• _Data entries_
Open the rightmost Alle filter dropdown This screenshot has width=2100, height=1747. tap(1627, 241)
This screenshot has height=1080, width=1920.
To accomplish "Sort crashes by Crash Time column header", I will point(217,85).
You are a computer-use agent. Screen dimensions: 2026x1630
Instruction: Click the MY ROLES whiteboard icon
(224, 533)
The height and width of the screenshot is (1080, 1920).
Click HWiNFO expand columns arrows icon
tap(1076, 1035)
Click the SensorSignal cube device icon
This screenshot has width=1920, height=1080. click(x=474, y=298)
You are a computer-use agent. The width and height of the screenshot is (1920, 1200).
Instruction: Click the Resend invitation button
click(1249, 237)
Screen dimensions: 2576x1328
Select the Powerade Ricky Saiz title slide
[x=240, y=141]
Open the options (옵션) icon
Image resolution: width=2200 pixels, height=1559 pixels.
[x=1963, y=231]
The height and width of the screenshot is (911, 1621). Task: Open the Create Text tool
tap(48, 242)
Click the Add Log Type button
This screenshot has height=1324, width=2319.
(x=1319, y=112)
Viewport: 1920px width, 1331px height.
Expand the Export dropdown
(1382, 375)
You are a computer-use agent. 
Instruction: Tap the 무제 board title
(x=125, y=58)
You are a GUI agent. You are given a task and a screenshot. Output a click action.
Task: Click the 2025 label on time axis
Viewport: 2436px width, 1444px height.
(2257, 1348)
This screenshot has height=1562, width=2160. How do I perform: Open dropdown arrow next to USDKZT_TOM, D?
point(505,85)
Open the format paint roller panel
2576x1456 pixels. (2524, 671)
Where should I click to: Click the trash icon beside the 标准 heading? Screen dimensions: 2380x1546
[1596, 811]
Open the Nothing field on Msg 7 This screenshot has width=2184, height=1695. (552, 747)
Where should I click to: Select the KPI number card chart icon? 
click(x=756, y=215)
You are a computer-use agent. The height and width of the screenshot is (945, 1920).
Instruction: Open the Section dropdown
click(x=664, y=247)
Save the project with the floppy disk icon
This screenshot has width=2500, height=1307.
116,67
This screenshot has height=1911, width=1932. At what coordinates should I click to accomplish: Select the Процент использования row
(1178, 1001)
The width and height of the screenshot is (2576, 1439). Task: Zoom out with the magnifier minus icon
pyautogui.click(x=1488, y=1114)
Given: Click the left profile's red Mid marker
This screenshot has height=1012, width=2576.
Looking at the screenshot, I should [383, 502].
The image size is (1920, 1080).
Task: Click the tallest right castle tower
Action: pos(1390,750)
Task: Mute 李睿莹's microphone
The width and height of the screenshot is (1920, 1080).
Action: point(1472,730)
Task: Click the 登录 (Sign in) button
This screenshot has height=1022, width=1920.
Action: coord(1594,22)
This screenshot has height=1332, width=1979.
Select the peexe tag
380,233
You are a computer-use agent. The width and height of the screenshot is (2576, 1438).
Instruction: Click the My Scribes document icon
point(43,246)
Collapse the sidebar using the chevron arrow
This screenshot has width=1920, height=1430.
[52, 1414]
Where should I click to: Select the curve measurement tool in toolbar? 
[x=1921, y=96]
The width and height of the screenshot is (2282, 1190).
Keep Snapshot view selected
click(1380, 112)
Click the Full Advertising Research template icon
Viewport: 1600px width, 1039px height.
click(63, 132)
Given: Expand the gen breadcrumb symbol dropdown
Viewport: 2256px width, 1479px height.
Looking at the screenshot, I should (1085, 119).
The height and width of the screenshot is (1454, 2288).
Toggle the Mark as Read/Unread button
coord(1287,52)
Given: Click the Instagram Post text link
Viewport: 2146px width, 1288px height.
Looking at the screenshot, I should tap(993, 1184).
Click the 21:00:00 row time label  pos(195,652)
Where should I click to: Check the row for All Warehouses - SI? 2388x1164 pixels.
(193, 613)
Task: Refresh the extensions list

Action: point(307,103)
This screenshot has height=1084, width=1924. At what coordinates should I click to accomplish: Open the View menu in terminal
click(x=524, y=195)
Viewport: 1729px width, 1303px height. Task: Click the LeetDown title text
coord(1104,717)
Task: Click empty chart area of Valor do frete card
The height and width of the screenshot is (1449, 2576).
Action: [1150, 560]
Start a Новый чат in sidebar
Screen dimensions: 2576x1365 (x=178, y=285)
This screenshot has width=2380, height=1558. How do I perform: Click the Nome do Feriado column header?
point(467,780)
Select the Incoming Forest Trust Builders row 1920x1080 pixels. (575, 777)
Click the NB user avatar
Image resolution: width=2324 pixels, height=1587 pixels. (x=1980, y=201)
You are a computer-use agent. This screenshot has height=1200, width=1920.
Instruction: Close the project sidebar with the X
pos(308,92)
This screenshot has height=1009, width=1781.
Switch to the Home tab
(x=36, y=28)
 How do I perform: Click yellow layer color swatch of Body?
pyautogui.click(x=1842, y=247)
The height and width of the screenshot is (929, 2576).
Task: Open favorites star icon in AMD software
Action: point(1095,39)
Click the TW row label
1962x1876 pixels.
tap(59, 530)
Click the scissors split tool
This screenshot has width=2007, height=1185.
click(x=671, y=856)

• _Task requirements_
Write the entries out again verbatim, every one of them.

• _Exercise response_
Open the rightmost Alle filter dropdown This screenshot has width=2100, height=1747. tap(1627, 241)
This screenshot has height=1080, width=1920.
To accomplish "Sort crashes by Crash Time column header", I will point(217,85).
You are a computer-use agent. Screen dimensions: 2026x1630
Instruction: Click the MY ROLES whiteboard icon
(224, 533)
The height and width of the screenshot is (1080, 1920).
Click HWiNFO expand columns arrows icon
tap(1076, 1035)
Click the SensorSignal cube device icon
This screenshot has width=1920, height=1080. click(x=474, y=298)
You are a computer-use agent. The width and height of the screenshot is (1920, 1200).
Instruction: Click the Resend invitation button
click(1249, 237)
Screen dimensions: 2576x1328
Select the Powerade Ricky Saiz title slide
[x=240, y=141]
Open the options (옵션) icon
Image resolution: width=2200 pixels, height=1559 pixels.
[x=1963, y=231]
The height and width of the screenshot is (911, 1621). Task: Open the Create Text tool
tap(48, 242)
Click the Add Log Type button
This screenshot has height=1324, width=2319.
(x=1319, y=112)
Viewport: 1920px width, 1331px height.
Expand the Export dropdown
(1382, 375)
You are a computer-use agent. 
Instruction: Tap the 무제 board title
(x=125, y=58)
You are a GUI agent. You are given a task and a screenshot. Output a click action.
Task: Click the 2025 label on time axis
Viewport: 2436px width, 1444px height.
(2257, 1348)
This screenshot has height=1562, width=2160. How do I perform: Open dropdown arrow next to USDKZT_TOM, D?
point(505,85)
Open the format paint roller panel
2576x1456 pixels. (2524, 671)
Where should I click to: Click the trash icon beside the 标准 heading? Screen dimensions: 2380x1546
[1596, 811]
Open the Nothing field on Msg 7 This screenshot has width=2184, height=1695. (552, 747)
Where should I click to: Select the KPI number card chart icon? 
click(x=756, y=215)
You are a computer-use agent. The height and width of the screenshot is (945, 1920).
Instruction: Open the Section dropdown
click(x=664, y=247)
Save the project with the floppy disk icon
This screenshot has width=2500, height=1307.
116,67
This screenshot has height=1911, width=1932. At what coordinates should I click to accomplish: Select the Процент использования row
(1178, 1001)
The width and height of the screenshot is (2576, 1439). Task: Zoom out with the magnifier minus icon
pyautogui.click(x=1488, y=1114)
Given: Click the left profile's red Mid marker
This screenshot has height=1012, width=2576.
Looking at the screenshot, I should [383, 502].
The image size is (1920, 1080).
Task: Click the tallest right castle tower
Action: pos(1390,750)
Task: Mute 李睿莹's microphone
The width and height of the screenshot is (1920, 1080).
Action: point(1472,730)
Task: Click the 登录 (Sign in) button
This screenshot has height=1022, width=1920.
Action: coord(1594,22)
This screenshot has height=1332, width=1979.
Select the peexe tag
380,233
You are a computer-use agent. The width and height of the screenshot is (2576, 1438).
Instruction: Click the My Scribes document icon
point(43,246)
Collapse the sidebar using the chevron arrow
This screenshot has width=1920, height=1430.
[52, 1414]
Where should I click to: Select the curve measurement tool in toolbar? 
[x=1921, y=96]
The width and height of the screenshot is (2282, 1190).
Keep Snapshot view selected
click(1380, 112)
Click the Full Advertising Research template icon
Viewport: 1600px width, 1039px height.
click(63, 132)
Given: Expand the gen breadcrumb symbol dropdown
Viewport: 2256px width, 1479px height.
Looking at the screenshot, I should (1085, 119).
The height and width of the screenshot is (1454, 2288).
Toggle the Mark as Read/Unread button
coord(1287,52)
Given: Click the Instagram Post text link
Viewport: 2146px width, 1288px height.
Looking at the screenshot, I should tap(993, 1184).
Click the 21:00:00 row time label  pos(195,652)
Where should I click to: Check the row for All Warehouses - SI? 2388x1164 pixels.
(193, 613)
Task: Refresh the extensions list

Action: point(307,103)
This screenshot has height=1084, width=1924. At what coordinates should I click to accomplish: Open the View menu in terminal
click(x=524, y=195)
Viewport: 1729px width, 1303px height. Task: Click the LeetDown title text
coord(1104,717)
Task: Click empty chart area of Valor do frete card
The height and width of the screenshot is (1449, 2576).
Action: [1150, 560]
Start a Новый чат in sidebar
Screen dimensions: 2576x1365 (x=178, y=285)
This screenshot has width=2380, height=1558. How do I perform: Click the Nome do Feriado column header?
point(467,780)
Select the Incoming Forest Trust Builders row 1920x1080 pixels. (575, 777)
Click the NB user avatar
Image resolution: width=2324 pixels, height=1587 pixels. (x=1980, y=201)
You are a computer-use agent. This screenshot has height=1200, width=1920.
Instruction: Close the project sidebar with the X
pos(308,92)
This screenshot has height=1009, width=1781.
Switch to the Home tab
(x=36, y=28)
 How do I perform: Click yellow layer color swatch of Body?
pyautogui.click(x=1842, y=247)
The height and width of the screenshot is (929, 2576).
Task: Open favorites star icon in AMD software
Action: point(1095,39)
Click the TW row label
1962x1876 pixels.
tap(59, 530)
Click the scissors split tool
This screenshot has width=2007, height=1185.
click(x=671, y=856)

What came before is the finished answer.